Automatic Software Updates are much more important than Virus Scanners

antivirus vendors have lost the race

Don't trust that your virus scanner will catch the malware that you get. It probably won't. That time is over.

New trojans spread by email to millions of people within minutes. Reaction time of antivirus vendors varies between several hours and many days. Most malware that comes in emails is detected by none or only very few ot the antivirus products on VirusTotal. In one case I observed recently, one week after they all were informed, only half of their products detected the trojan. And that trojan was just another variant of one that had already been known before.

You are already under attack

In the last months I have received more malware than in the ten years before combined. Most came as email attachement, some were hidden in web pages.

While you could in theory stop clicking on email attachements, you cannot stop browsing the web. Forget the theory that trojans are only on dubious web pages. Right now the web page of one of my colleagues spreads a trojan to everybody who happens to surf to that page. He didn't know that his web page was doing this, before another collegue found it and told me. Somebody used a sql-injection on his server to insert that insivibly into his web page. Google says that more than 45.000 web pages contain that same trojan download code. Planting trojans on foreign web pages is a process that is today usually fully automated. You cannot escape these attacks, they are on completely innocent web pages.

most trojans get in through fixed bugs

Authors of malware behave like everybody else: lazy. When they have the choice between several attacks, they use the simplest one. That used to be windows, but Microsoft has reacted (albeit very late) and meanwhile they managed to change this.

Thus criminals now either send you emails with executables, or they let you open a file (either email attachement, or embedded in a web page), that uses bugs in software on your computer to get its evil job done. Such software is in most cases a browser plugin that gets automatically triggered when you surf to a web page that contains data for that plugin. Currently most criminals concentrate on bugs in Java, Flash, and Adobe Reader. Other candidates (currently less often attacked, but also potentially on their radar), are QuickTime and of course web browsers themself, for example Firefox.

In most cases the criminals rely on old bugs, bugs that have been found and fixed by updates some weeks or even many months ago. Building such malware is easier and a lot less expensive.

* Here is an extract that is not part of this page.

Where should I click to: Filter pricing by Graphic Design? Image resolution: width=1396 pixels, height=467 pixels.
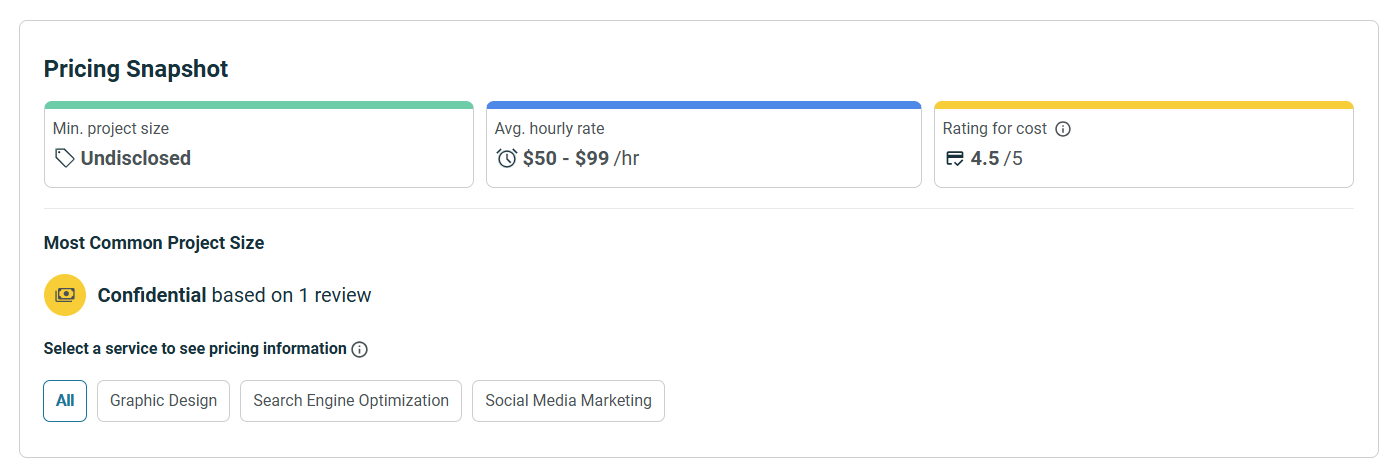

Such malware still works in most cases, because most users don't install updates, at least not very often.

This means that you can protect yourself from most malware by installing all important security updates within a few days of their availability.

However actually doing this can be a real pain. Especially if you are not only responsible for one own personal computer, but for many others as well, this can easily be thousands in a corporate environment.